■ Task to complete ■
From the line with "Add grid usage via Dodaj użycie energii" through the line with "Select the $8.95", repeat the entries verbatim, both end lines included, and add nothing.

Dataset content below:

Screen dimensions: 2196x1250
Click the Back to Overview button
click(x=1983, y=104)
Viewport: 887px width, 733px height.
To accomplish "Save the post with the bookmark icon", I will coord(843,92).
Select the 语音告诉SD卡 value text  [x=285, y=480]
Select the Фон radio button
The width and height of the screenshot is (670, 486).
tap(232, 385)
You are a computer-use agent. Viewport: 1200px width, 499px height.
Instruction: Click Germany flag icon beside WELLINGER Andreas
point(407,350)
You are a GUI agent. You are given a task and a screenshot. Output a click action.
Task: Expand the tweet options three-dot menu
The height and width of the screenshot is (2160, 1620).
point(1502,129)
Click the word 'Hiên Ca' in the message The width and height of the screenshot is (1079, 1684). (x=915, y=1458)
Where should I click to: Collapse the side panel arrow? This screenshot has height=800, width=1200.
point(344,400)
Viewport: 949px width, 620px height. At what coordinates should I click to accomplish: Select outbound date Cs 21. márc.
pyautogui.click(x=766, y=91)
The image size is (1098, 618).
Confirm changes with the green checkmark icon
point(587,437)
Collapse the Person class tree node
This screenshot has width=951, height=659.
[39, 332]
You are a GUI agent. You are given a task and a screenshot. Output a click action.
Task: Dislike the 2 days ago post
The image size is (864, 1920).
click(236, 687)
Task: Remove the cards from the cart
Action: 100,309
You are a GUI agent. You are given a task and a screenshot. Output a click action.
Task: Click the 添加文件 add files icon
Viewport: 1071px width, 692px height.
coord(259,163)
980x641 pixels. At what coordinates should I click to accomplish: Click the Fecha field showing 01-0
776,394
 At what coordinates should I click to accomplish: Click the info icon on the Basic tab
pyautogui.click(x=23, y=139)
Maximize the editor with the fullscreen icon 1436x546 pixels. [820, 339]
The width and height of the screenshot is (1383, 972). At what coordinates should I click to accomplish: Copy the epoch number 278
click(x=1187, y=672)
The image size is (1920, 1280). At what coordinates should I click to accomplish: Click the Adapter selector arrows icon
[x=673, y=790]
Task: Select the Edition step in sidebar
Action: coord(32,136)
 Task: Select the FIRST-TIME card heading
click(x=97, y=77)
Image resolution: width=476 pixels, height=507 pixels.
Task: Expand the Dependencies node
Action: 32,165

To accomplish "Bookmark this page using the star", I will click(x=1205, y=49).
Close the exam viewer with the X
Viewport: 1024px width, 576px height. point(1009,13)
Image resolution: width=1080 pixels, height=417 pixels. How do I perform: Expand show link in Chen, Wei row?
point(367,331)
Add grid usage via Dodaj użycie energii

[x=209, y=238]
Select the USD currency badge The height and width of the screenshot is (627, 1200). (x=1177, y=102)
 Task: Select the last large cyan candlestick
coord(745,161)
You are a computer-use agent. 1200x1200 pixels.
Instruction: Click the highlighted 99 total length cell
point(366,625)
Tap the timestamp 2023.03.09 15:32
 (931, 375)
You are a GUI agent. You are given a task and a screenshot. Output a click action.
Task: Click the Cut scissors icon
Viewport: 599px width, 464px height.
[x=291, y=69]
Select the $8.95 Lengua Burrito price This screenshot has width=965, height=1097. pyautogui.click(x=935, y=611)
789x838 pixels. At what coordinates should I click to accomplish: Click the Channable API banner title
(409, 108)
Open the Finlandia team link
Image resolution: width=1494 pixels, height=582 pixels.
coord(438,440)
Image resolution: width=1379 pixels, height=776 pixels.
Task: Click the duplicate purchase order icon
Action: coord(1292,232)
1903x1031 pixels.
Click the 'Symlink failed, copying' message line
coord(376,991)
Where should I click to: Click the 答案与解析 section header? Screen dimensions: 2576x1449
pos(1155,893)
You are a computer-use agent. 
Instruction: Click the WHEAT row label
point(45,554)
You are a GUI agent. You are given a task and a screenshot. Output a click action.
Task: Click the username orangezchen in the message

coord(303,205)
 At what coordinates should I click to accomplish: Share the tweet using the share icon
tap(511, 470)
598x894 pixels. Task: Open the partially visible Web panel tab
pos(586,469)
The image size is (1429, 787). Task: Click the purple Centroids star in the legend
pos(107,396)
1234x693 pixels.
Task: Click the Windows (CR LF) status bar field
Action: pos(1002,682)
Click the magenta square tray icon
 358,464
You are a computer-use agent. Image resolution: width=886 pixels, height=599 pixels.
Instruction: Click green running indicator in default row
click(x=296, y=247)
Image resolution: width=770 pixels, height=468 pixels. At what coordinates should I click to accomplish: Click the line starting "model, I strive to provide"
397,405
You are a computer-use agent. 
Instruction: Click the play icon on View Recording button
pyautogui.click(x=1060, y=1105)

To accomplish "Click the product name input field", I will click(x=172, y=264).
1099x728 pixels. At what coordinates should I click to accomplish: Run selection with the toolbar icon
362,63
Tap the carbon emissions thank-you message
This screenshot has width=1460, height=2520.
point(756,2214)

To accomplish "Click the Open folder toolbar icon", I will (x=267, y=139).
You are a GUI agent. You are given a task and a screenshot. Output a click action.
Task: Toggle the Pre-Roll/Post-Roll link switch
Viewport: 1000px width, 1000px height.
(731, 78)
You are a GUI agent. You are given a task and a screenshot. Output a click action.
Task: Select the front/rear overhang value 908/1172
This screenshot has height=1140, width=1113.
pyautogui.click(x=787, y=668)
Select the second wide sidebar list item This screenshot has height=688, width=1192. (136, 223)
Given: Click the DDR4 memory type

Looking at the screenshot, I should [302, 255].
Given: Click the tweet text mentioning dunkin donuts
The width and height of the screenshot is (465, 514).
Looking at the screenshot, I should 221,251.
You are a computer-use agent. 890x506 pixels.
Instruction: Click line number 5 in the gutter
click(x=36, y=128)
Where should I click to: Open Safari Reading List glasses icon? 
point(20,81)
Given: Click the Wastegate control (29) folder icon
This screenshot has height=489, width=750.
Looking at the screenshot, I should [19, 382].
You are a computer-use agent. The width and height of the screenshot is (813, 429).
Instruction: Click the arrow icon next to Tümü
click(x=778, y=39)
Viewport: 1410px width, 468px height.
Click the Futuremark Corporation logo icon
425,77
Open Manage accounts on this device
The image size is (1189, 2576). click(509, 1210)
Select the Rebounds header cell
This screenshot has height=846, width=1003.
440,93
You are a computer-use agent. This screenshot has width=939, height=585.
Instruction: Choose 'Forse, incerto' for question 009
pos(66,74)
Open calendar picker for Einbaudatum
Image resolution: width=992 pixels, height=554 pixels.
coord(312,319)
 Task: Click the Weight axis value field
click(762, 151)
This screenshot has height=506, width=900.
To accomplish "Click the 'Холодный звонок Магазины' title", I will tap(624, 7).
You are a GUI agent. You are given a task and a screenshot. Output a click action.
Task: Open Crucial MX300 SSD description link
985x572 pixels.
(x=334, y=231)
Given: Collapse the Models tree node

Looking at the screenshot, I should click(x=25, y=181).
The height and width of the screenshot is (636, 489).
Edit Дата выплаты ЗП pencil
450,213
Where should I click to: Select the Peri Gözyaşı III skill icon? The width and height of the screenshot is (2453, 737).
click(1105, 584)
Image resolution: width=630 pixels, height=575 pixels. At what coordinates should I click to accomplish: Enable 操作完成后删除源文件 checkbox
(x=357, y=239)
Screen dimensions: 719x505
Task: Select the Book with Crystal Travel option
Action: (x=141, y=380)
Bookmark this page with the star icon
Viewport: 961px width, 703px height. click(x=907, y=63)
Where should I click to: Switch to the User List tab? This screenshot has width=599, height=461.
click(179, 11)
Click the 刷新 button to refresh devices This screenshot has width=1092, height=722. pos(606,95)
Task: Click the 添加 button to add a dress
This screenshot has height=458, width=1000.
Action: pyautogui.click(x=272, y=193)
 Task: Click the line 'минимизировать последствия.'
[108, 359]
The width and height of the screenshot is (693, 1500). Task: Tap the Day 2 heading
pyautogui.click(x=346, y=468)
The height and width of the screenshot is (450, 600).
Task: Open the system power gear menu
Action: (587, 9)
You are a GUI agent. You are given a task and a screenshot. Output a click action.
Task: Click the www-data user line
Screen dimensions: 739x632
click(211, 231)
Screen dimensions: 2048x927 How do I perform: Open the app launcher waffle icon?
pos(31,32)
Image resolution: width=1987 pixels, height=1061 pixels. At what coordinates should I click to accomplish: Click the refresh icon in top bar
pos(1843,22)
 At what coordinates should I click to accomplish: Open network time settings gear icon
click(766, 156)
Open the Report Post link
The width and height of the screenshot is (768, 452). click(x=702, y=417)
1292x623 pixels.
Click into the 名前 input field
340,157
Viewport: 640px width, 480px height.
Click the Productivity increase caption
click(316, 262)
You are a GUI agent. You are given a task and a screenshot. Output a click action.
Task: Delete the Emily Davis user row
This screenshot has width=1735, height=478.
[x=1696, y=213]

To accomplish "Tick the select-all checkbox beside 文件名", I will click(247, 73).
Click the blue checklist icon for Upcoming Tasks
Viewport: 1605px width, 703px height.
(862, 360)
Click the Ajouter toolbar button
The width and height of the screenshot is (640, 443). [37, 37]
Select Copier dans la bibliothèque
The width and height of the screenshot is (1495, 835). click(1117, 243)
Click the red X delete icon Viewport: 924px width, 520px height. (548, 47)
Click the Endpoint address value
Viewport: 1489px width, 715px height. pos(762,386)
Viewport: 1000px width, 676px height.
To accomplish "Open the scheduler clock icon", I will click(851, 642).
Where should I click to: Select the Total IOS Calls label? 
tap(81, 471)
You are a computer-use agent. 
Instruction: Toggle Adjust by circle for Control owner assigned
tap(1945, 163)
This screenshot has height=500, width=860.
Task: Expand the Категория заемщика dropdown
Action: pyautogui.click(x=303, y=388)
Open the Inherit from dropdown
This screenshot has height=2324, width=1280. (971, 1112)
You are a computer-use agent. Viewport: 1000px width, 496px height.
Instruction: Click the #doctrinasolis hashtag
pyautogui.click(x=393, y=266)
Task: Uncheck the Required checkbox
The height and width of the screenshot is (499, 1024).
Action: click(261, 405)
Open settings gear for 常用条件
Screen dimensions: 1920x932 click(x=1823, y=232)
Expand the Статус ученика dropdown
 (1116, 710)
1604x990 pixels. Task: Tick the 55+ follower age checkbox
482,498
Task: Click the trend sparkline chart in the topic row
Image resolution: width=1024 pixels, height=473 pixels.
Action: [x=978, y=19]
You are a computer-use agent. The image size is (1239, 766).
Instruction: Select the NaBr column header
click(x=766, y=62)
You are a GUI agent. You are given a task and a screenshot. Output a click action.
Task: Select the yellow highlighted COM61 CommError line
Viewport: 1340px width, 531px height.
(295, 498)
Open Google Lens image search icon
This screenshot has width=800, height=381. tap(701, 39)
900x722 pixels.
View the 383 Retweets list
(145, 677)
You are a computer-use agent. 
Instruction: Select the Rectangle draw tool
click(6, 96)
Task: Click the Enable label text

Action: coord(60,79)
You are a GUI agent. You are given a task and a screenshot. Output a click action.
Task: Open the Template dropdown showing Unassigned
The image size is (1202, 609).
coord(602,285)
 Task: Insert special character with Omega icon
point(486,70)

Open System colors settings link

End of Dataset content.

■ Response to this task ■
Add grid usage via Dodaj użycie energii

[x=209, y=238]
Select the USD currency badge The height and width of the screenshot is (627, 1200). (x=1177, y=102)
 Task: Select the last large cyan candlestick
coord(745,161)
You are a computer-use agent. 1200x1200 pixels.
Instruction: Click the highlighted 99 total length cell
point(366,625)
Tap the timestamp 2023.03.09 15:32
 (931, 375)
You are a GUI agent. You are given a task and a screenshot. Output a click action.
Task: Click the Cut scissors icon
Viewport: 599px width, 464px height.
[x=291, y=69]
Select the $8.95 Lengua Burrito price This screenshot has width=965, height=1097. pyautogui.click(x=935, y=611)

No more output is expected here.